L'actu
Les internationaux en forte croissance depuis dix ans
vendredi 25 mai 2007

En quadruplant presque le nombre d’épreuves internationales organisées dans le monde de 1996 à 2006, la FEI peut se montrer fière de son action pour tirer l’ensemble des disciplines vers le haut et augmenter ainsi la base des pratiquants des 134 pays affiliés.
Le décollage réel des compétitions internationales s’est opéré dans les années 1999/2000 et il poursuit depuis une ascension forte et très régulière malgré des croissances d’intensité variables dans chaque discipline.
Le CSO reste en tête de toutes les disciplines avec près d’un concours sur trois.
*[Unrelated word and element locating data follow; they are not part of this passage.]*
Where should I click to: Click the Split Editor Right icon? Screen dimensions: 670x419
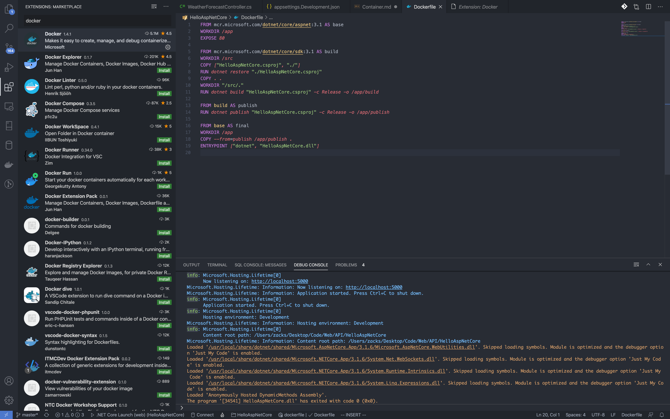click(648, 7)
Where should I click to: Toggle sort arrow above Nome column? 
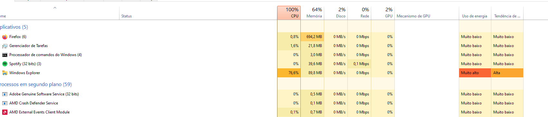[x=55, y=8]
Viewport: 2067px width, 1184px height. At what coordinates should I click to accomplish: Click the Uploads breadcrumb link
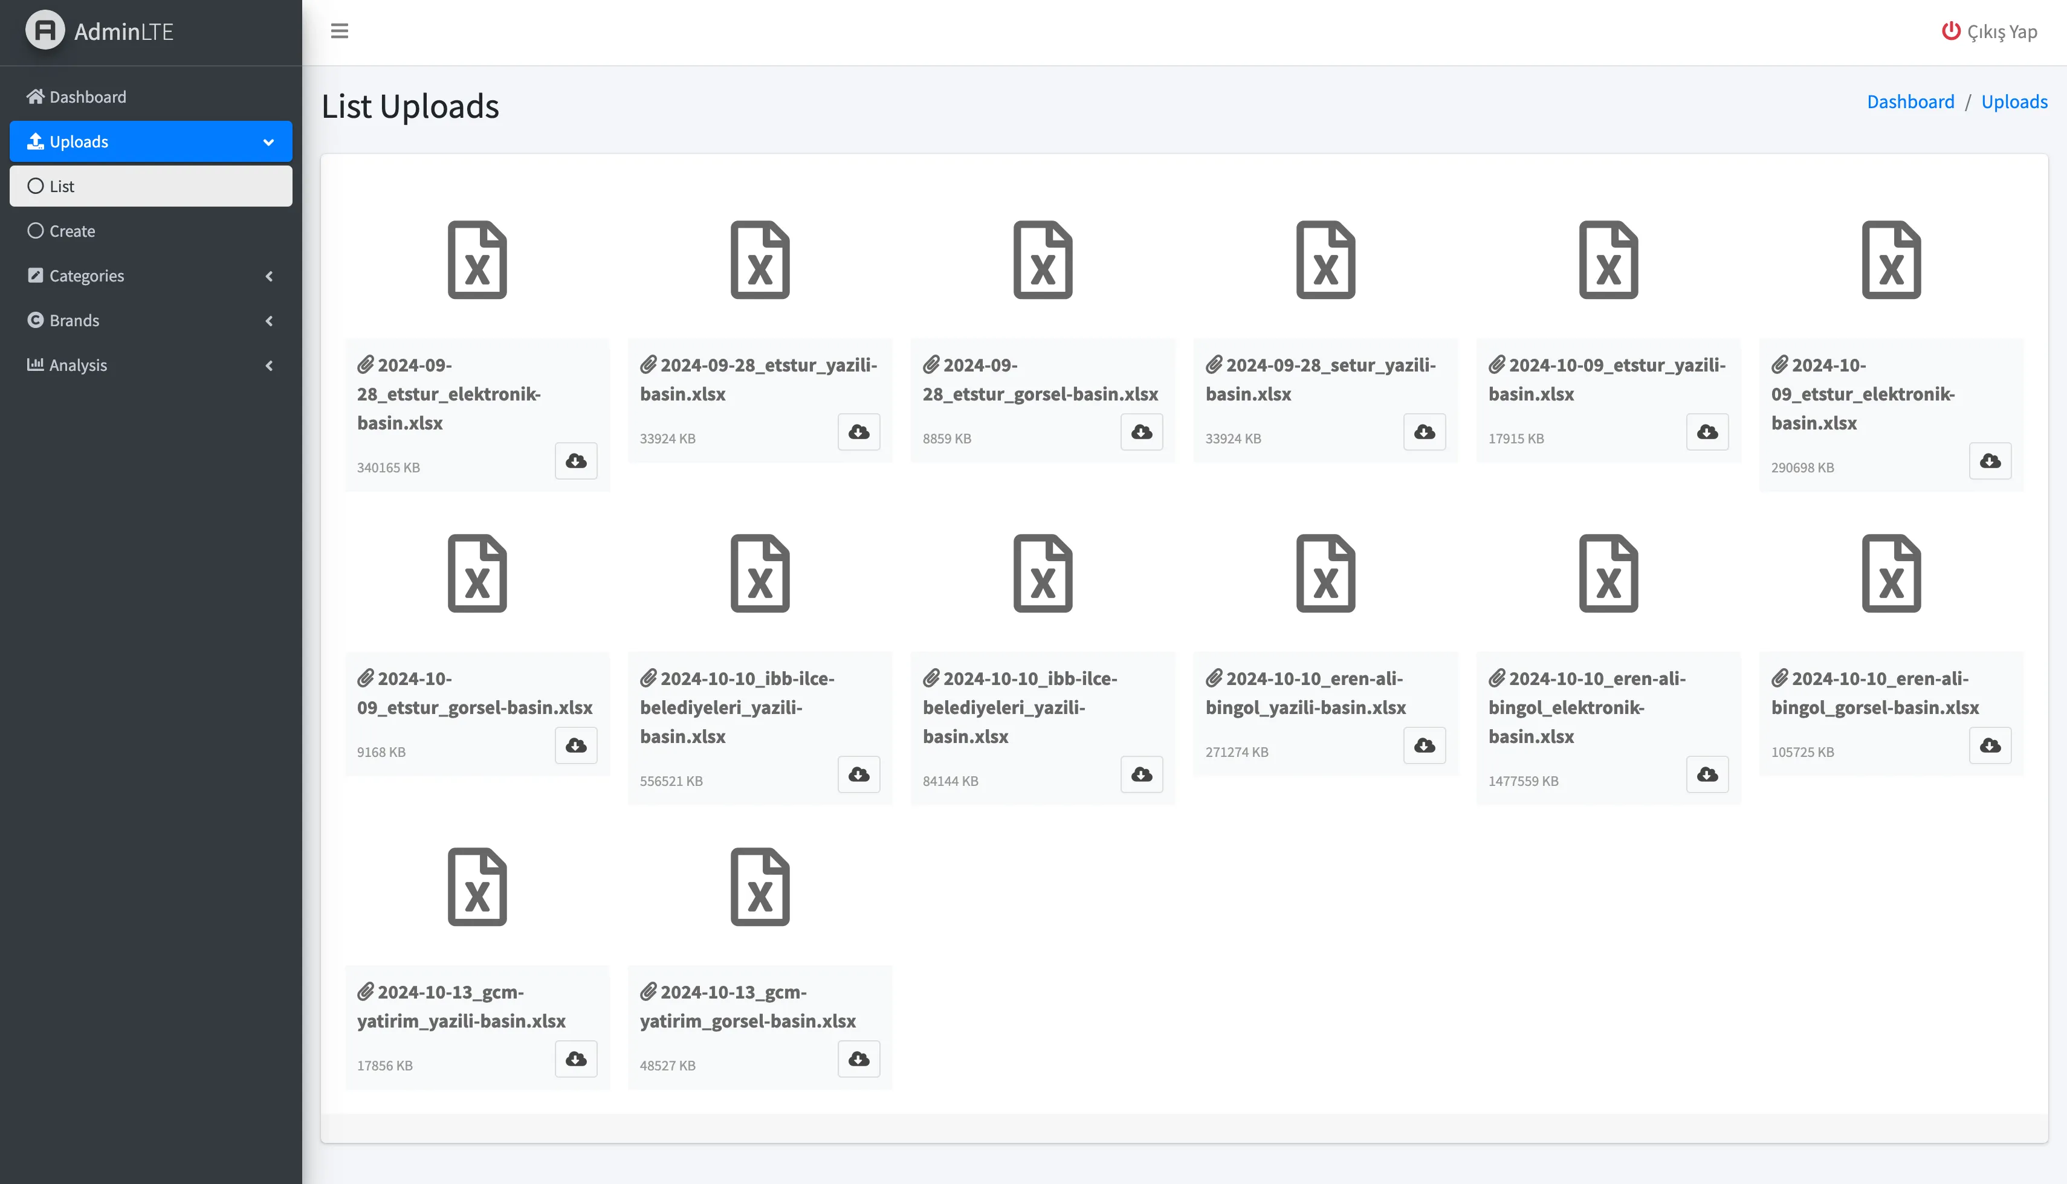click(x=2013, y=102)
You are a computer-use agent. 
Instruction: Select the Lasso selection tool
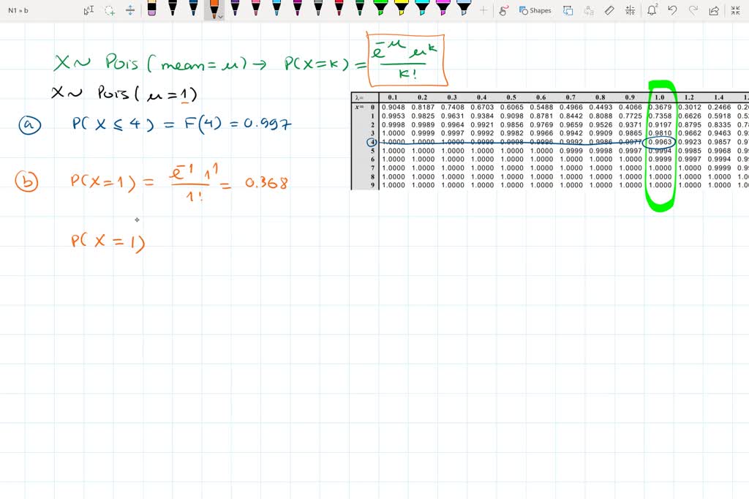point(110,10)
Avec 328 concours en 1996 et une croissance lente mais régulière, il explose en 2005 avec 117 nouveaux concours en un an, avant de marquer le pas en 2006, avec un total de 722 concours en légère régression.
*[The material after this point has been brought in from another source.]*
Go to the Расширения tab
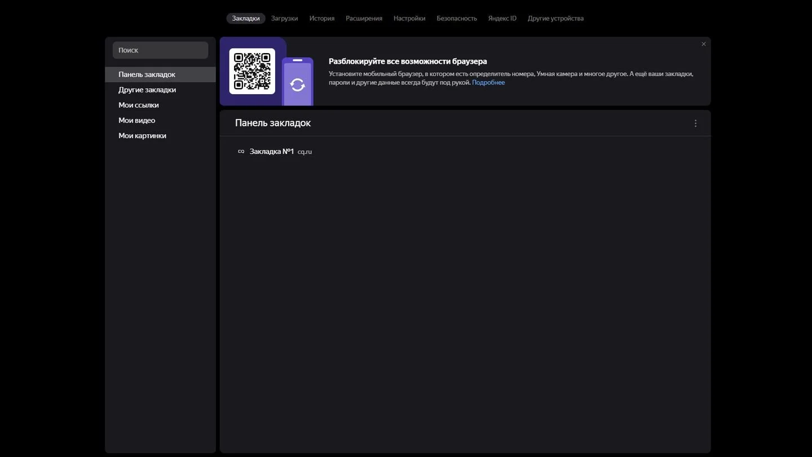Image resolution: width=812 pixels, height=457 pixels. 364,18
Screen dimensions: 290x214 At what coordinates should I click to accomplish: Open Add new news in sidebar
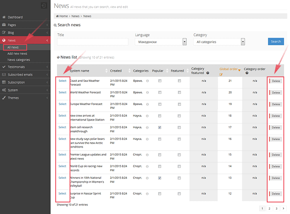(x=17, y=54)
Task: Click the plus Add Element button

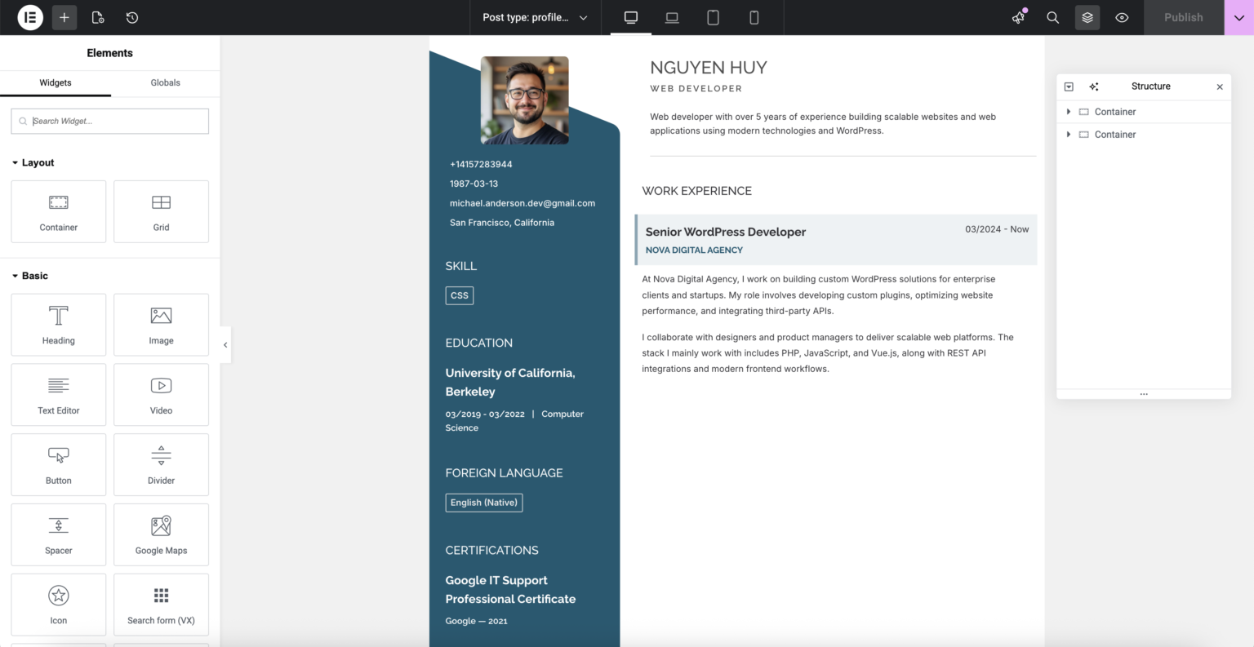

Le CCE arrive en deuxième position avec une croissance très régulière depuis dix ans : il est passé de 61 concours en 1996 à 413 concours en 2006.
Dans la même foulée que le complet, l’endurance passe de la cinquième place avec 23 concours en 1996 à la troisième avec 393 épreuves en 2006. C’est la progression la plus spectaculaire de toutes les disciplines.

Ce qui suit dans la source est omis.